Law Enforcement To Dark Web Hackers: Give Us Dirt On Ashley Madison Thieves

"We [are] appealing to you to do the right thing."

WASHINGTON -- Law enforcement authorities on Monday urged hackers on the Dark Web, a shadowy part of the Internet that requires special software to access, to provide dirt on the thieves who recently leaked data from the affairs website Ashley Madison. The website's Canada-based parent company, Avid Life Media, is offering a reward of CA$500,000 (about $379,132 in U.S. dollars) for information leading to the arrest and prosecution of those responsible.

Hackers calling themselves the Impact Team dumped a massive amount of stolen data from Ashley Madison on the Internet last week. So far, the leaks have included personally identifiable information from the website's millions of users, as well as the emails of Noel Biderman, CEO of Avid Life Media. The hackers reportedly told Motherboard they are sitting on more employee emails and user photos, including "dick pictures."

"To the hacking community who engage in discussions on the Dark Web and who no doubt have information that could assist this investigation, we [are] appealing to you to do the right thing," said Bryce Evans, acting staff superintendent of the Toronto Police Service, in a press conference on Monday.

Evans urged the hacking community to "acknowledge that this is a unique situation that has caused enormous social and economic fallout. You know the Impact Team has crossed the line."

Canadian police forces are working with a number of other law enforcement agencies, including the FBI. Officials on Monday described some of the fallout of the hack, including credit card exploitation, "hate crimes" and two unconfirmed reports of suicides linked to the leak.

Law enforcement officials did not comment further on the reports of suicide. News outlets have reported that a San Antonio police captain took his own life after his email was allegedly leaked. Some 15,000 of the email addresses included in the breach appear to be government and military accounts, CNN reported, although it's unclear which of those accounts have been verified.

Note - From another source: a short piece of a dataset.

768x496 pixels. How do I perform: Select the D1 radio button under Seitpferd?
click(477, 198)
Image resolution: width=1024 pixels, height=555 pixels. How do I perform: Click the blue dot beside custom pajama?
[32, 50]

Officials provided few details about the identity of the hackers in the press conference, but Evans said the investigation -- which he called "Project Unicorn" -- is progressing in a "positive fashion." Some security experts have speculated that the hack was an inside job, but officials at Monday's press conference did not indicate whether that was a particular focus of the investigation.

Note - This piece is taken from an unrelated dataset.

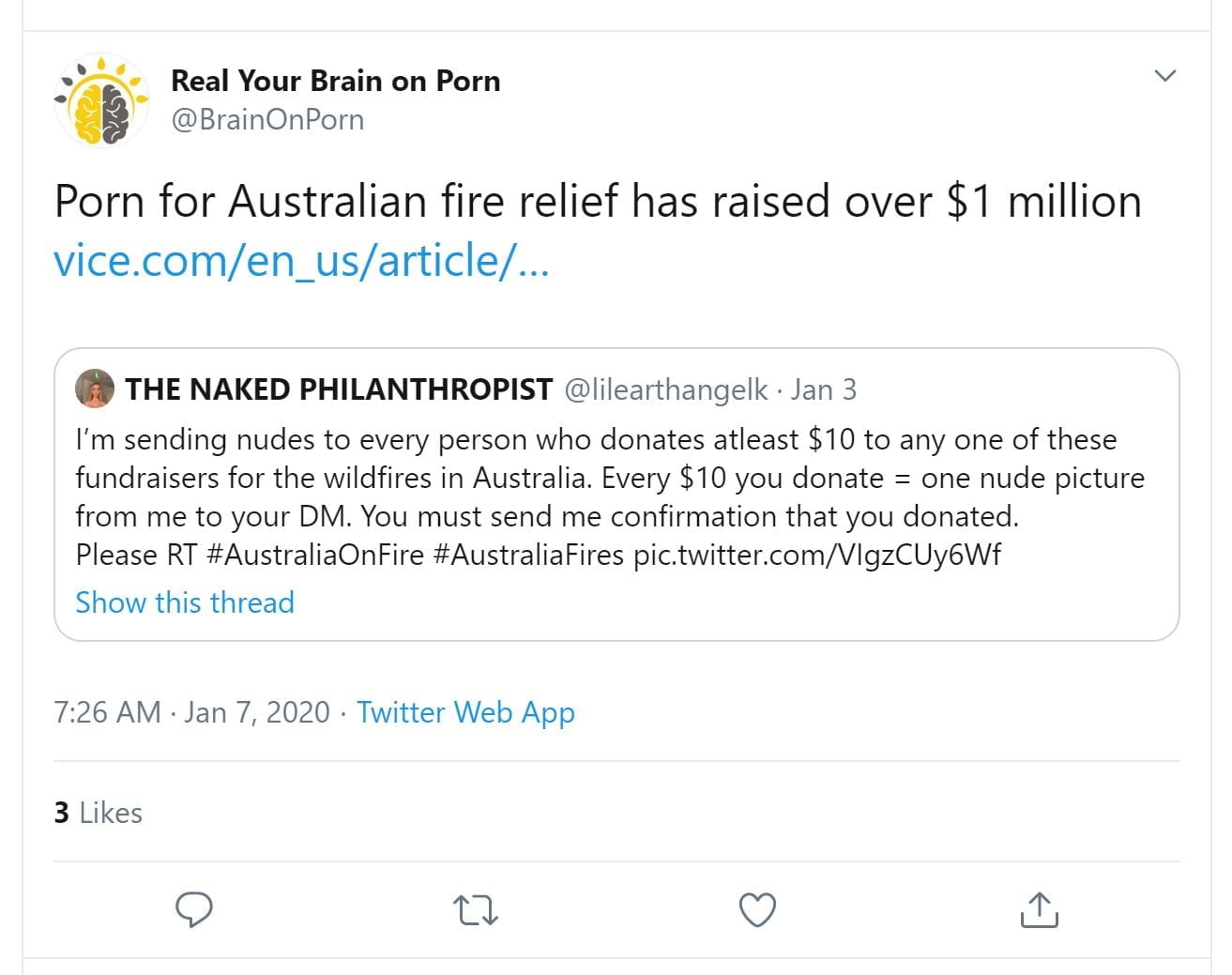Click the Show this thread link
Viewport: 1232px width, 975px height.
(x=185, y=602)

Evans noted that several employees at Avid Life Media received a threatening message on their computers in July, accompanied by the song "Thunderstruck" by AC/DC. Evans said the company has been fully cooperative with the police investigation. As of Monday, he said, "the investigative team has found no criminal wrongdoing involving Avid Life Media." 

Need help? In the U.S., call 1-800-273-8255 for the National Suicide Prevention Lifeline.

Language has been added to clarify that Avid Life's offer of a $500,000 reward is in Canadian dollars.